My mind drifted back to my first encounter with the NPSA, the National Patient Safety Agency. Sir Liam Donaldson had the right idea when he set it up, but in my opinion with one glaring omission – he didn’t give it any real power.

I first heard of the NPSA just after my late wife died. It was during a conversation with a human factors expert, I said ‘so you’re telling me there’s an organisation responsible for patient safety?’ My colleague said, ‘well, it’s not that simple Martin’. And he was right. It’s fair to say that the NPSA had become just another big organisation without the power, or even desire to shake the system up. It was kind of a regulator, who kind of regulated, in a kind of way; but then again it wasn’t.

However, over time I saw some real talent. Passionate people who really understood safety, but also really understood the challenges at the front line, improvement practice and the things that create safety. And as the leadership changed and developed, and the NPSA mobilised the safety agenda, it started to develop into a centre of knowledge, an organisation that was learning and had real potential. The Patient Safety First campaign, a joint collaboration between a number of organisations did save lives, it did help raise awareness and, I dare say, it did start an informal education process that has started to created excellence in some areas.

And then it stopped.

Reorganisation.

In many respects the NPSA and Sir Liam were too far ahead, too visionary. Talk of learning from ‘near misses’ didn’t mean anything to the NHS who didn’t have a safety problem, didn’t understand disasters let alone near misses, and didn’t understand safety science anyway.

And after the reorganisation, suddenly the NHS found a mission to be safer.

And that mission was driven not by the centre, but by people like Julie Bailey. A cafe owner from Stafford. I would suggest that if you look at what’s happened to the regulatory environment that healthcare now finds itself in, if you look at the emphasis on the patient, if you look at the emphasis on doing it right for the patient and making things safer and better, if you listen to some of the new wave of leaders in healthcare, then much of what is being done is the direct result of people like Julie, people like James Titcombe, people like Ann Clywd MP.

So perhaps we should let patients take the lead? It’s now trendy to talk of ‘patient leaders’, ‘patient collaboratives’. 

Or has ‘patient led’ become a way of saying ‘let’s abdicate responsibility’? We can’t lead so let’s get patients to do it, then we don’t have to stick our head above the parapet.

I won’t hide my support for people like Professor Sir Bruce Keogh, who show leadership, who are prepared to challenge the system over the ‘acceptability of harm’. It’s inspiring and empowering for people to hear their leaders speak in this way. And people like Mark Newbold, Stuart Poyner, Dr Umesh Prabhu and Dermot O’Riordan do the same at a more local level.

But what about NHS England and the centre – is anyone else prepared to lead? Or has the knowledge left the building? Or is it there, just buried in the politics of Whitehall? 

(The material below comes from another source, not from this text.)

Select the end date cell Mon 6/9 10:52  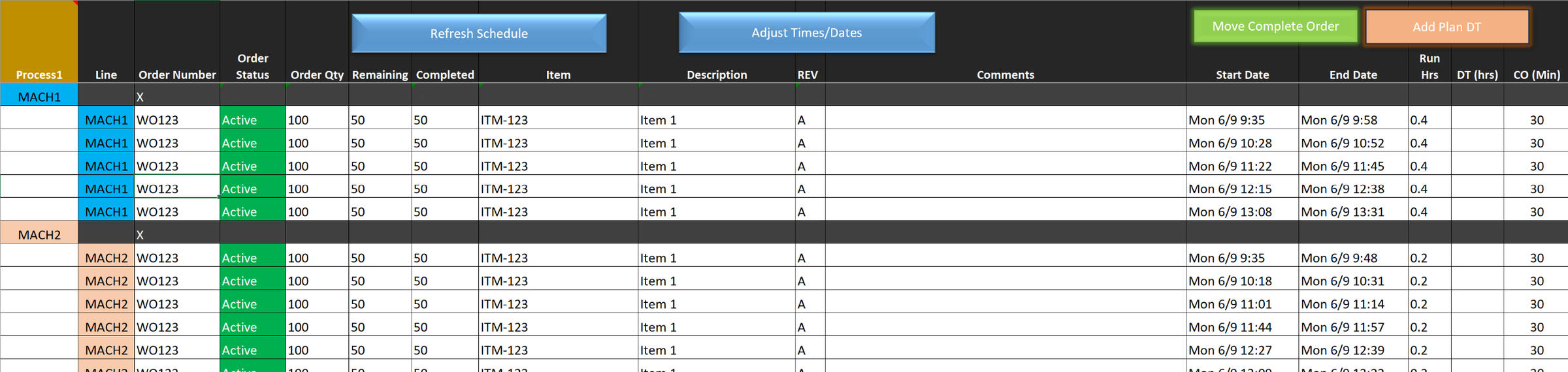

We mustn’t return to top-down, but we also need people at the centre to set the vision and the values, based on a balance of passion and science. The role of the centre, like the upturned pyramid, is to support the frontline. And, right now, passion isn’t trendy and the science isn’t well understood at the centre. 

In my view what the centre lacks at the moment is capacity, expertise and maybe some bravery to inspire. Many of the experienced patient safety people have gone elsewhere. In the month after the National Quality Board published its ‘Concordat’ on human factors, the exact sum of ergonomists/human factors professionals at NHS England was zero. No one.

If there’s anything that NHS England should learn from elsewhere, from the successful business leaders, from the successful safety critical organisations, and from organisations like the Clinical Human Factors Group, it’s ‘surround yourself with the very best people, look after them, facilitate and inspire their brilliance’.

Patients have a place at the table, patients can bring about change, but don’t think you can abdicate to us. We don’t have the breadth of expertise. The expertise to make the NHS the safest most efficient healthcare system in the world is available, someone needs to track it down and bring it home.